Na manhã do dia 25 de fevereiro de 2026, pesquisadores, professores e especialistas em saúde se reuniram no Coleman College for Health Sciences, em Houston, para discutir uma das mudanças mais profundas em curso na medicina: o impacto da inteligência artificial no diagnóstico e na tomada de decisão clínica.
O encontro, o AI in Healthcare Symposium, foi organizado pelo Houston City College como um evento acadêmico voltado à exploração prática dessas tecnologias. Não era um evento de promessas distantes. Era uma discussão sobre o presente e sobre o que já está sendo construído.
Entre os convidados estava Paulo Perez, CEO e cofundador da Biofy, convidado como invited speaker para compartilhar a experiência da empresa no desenvolvimento de soluções que utilizam inteligência artificial e análise genômica para enfrentar um dos principais desafios da medicina moderna: entender rapidamente o que está causando uma infecção.
O tempo sempre foi um fator crítico no diagnóstico
Durante décadas, o diagnóstico microbiológico seguiu uma lógica baseada no crescimento da bactéria em laboratório.

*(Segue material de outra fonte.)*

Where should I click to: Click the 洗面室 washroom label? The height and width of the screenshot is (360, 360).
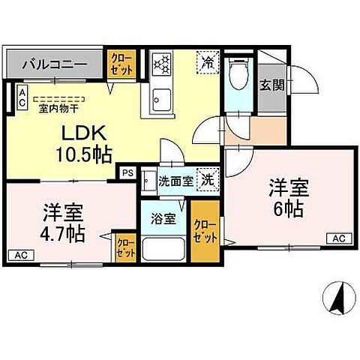click(x=174, y=181)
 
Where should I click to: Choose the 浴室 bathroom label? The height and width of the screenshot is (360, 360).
click(x=164, y=220)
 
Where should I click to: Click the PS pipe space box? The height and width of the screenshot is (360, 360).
click(x=128, y=172)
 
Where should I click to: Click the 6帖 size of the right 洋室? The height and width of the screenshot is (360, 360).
click(x=288, y=208)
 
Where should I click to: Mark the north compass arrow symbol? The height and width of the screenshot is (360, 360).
click(x=338, y=298)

É um método confiável, mas lento. Entre a coleta da amostra e o resultado, dias podem se passar.
Nesse intervalo, médicos precisam tomar decisões com base em probabilidades.

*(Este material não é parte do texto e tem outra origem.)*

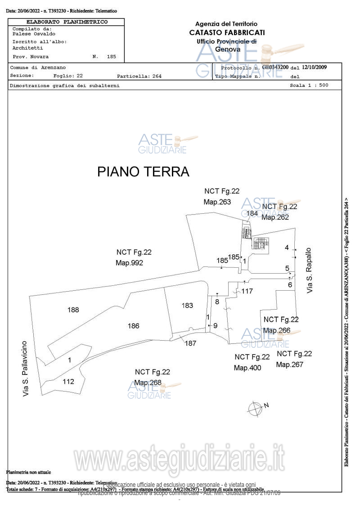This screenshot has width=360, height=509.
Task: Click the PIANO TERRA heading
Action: (143, 172)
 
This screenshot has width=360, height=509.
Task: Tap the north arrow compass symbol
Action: (255, 409)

É exatamente nesse ponto que a combinação entre sequenciamento genético e inteligência artificial começa a mudar o cenário.
Ao analisar diretamente o DNA presente na amostra, torna-se possível identificar o microrganismo e compreender suas características genéticas sem depender do crescimento em cultura.
Mas o volume de dados gerado por esse tipo de análise é enorme. E é aí que entra a inteligência artificial.
Transformar dados genéticos em respostas clínicas
Durante o simpósio, Paulo apresentou o Abby, software desenvolvido pela Biofy que utiliza inteligência artificial para analisar os dados do sequenciamento genético total da bactéria.
O sistema interpreta essas informações para identificar o patógeno, detectar genes relacionados à resistência antimicrobiana e indicar quais antibióticos têm maior probabilidade de eficácia com base naquele perfil genético específico.
Não se trata apenas de identificar a bactéria. Trata-se de entender o que ela é capaz de fazer e como combatê-la de forma mais precisa.
Essa abordagem permite transformar dados genéticos complexos em informações clínicas acionáveis, apoiando decisões médicas com base em evidência molecular.
Uma mudança que vai além da tecnologia

O AI in Healthcare Symposium foi, acima de tudo, um espaço de troca. Um ambiente onde universidades e desenvolvedores de tecnologia discutem como integrar novas ferramentas à prática clínica de forma responsável e eficaz.
Esse tipo de diálogo é essencial. A transformação da saúde não acontece apenas dentro de laboratórios ou empresas. Ela acontece na interseção entre pesquisa, tecnologia e aplicação real.
Participar dessas discussões permite acompanhar de perto como a inteligência artificial está sendo incorporada aos fluxos de diagnóstico e como ela pode contribuir para uma medicina mais informada, baseada em dados e orientada à precisão.
Um campo em rápida evolução
A integração entre sequenciamento genético e inteligência artificial representa uma das mudanças mais significativas na microbiologia nas últimas décadas.
À medida que essas tecnologias se tornam mais acessíveis e integradas à rotina clínica, o tempo entre a suspeita e a compreensão de uma infecção tende a diminuir. E isso muda tudo.
Porque, na medicina, compreender mais cedo significa agir melhor.
E agir melhor significa melhorar desfechos.
É nesse contexto que iniciativas acadêmicas como o AI in Healthcare Symposium se tornam relevantes: elas refletem um movimento global em direção a uma medicina cada vez mais orientada por dados, análise genômica e inteligência artificial.
E é dentro desse movimento que novas ferramentas, novas abordagens e novas possibilidades continuam a surgir.